Capacitación profesional: el arte de hornear para costear los estudios
Con la demanda en constante alza, impulsada por las nuevas tendencias de internet que popularizaron las tortas con diseños novedosos durante la pospandemia, Flor notó que necesitaba llevar sus habilidades a un nivel superior. Motivada por el deseo de perfeccionarse y no rechazar ningún pedido, se inscribió en un instituto gastronómico en San Lorenzo, donde cursó intensamente durante un año la carrera de pastelería profesional.
Lo más destacable de esta etapa fue el método de financiamiento. Las cuotas de gastronomía suelen ser elevadas, pero la joven utilizó todos los ingresos generados por la venta de tortas para pagar íntegramente sus estudios sin depender de nadie. Esta capacitación perfeccionó su técnica y amplió su oferta comercial. Al menú original sumó opciones para la merienda: masitas dulces, torta marmolada, piononos, palmeritas y medialunas, además de incorporar el servicio de delivery.

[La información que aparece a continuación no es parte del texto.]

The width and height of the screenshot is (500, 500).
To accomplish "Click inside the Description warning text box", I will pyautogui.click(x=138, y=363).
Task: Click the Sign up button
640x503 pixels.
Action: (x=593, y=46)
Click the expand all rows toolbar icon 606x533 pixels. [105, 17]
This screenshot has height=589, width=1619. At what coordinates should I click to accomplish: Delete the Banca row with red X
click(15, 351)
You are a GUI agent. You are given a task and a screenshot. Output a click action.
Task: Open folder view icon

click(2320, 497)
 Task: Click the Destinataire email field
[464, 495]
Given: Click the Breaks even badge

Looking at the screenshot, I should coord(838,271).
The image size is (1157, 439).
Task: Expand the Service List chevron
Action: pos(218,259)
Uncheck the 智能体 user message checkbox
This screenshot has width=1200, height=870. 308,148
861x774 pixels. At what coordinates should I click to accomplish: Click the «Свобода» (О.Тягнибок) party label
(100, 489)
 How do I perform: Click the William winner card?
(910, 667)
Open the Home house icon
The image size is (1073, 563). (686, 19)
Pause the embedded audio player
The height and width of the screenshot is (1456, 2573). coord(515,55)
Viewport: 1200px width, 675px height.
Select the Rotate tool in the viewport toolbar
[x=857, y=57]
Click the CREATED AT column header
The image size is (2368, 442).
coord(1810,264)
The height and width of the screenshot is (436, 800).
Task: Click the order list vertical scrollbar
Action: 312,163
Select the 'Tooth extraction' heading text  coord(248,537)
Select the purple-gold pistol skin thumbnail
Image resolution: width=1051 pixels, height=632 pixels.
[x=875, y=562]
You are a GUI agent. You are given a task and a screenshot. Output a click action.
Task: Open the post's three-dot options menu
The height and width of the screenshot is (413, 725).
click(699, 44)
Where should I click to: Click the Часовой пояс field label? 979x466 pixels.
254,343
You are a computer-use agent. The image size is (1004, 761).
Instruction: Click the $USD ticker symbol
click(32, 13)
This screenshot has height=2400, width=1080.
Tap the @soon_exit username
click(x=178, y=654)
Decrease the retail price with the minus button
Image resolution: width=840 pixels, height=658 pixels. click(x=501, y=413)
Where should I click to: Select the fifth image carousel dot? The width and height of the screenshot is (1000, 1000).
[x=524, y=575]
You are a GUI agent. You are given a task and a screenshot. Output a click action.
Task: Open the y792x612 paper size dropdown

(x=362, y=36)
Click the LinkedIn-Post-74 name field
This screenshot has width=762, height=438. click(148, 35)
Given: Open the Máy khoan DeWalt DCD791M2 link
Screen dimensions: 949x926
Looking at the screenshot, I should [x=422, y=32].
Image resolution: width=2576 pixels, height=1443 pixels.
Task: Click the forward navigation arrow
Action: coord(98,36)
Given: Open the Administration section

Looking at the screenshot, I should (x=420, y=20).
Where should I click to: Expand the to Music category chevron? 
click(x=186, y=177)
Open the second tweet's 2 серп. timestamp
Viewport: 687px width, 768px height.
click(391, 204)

El Crédito Agrícola (CAH) como puente hacia el crecimiento comercial
A medida que las ventas aumentaban, crecían de manera urgente las necesidades de infraestructura del negocio. Flor soñaba con transformar su local inicial en una verdadera cafetería, pero sabía que necesitaba una inyección de capital. Fue entonces cuando encontró un aliado estratégico: el Crédito Agrícola de Habilitación (CAH).
A través de sus préstamos para emprendedores y productores, específicamente mediante el producto financiero Jepytaso, Flor obtuvo los recursos necesarios para dar un salto de calidad. Con el crédito otorgado, la emprendedora adquirió máquinas industriales y terminó de equipar su cafetería.
Este fuerte impulso económico le permitió cumplir otra gran meta: abrir una sucursal estratégica sobre la ruta principal, en el transitado desvío a Guarambaré, donde hoy ofrece con orgullo sus productos. El negocio creció lo suficiente para contratar a un empleado para atención al cliente y caja. Actualmente, Flor Romero canaliza su energía en expandir su proyecto, convirtiéndose en un verdadero testimonio de superación para jóvenes emprendedores en Paraguay.
La palabra del día
Iniciativa
Definición: Capacidad para idear, inventar o emprender cosas, y dar el primer paso en un proyecto.
El concepto de iniciativa describe el espíritu de Flor. Al empezar a hornear en casa para costear su educación profesional y luego buscar el respaldo del Crédito Agrícola para equipar su cafetería, demuestra cómo el atrevimiento de crear sus propias oportunidades transforma un sueño en una realidad palpable.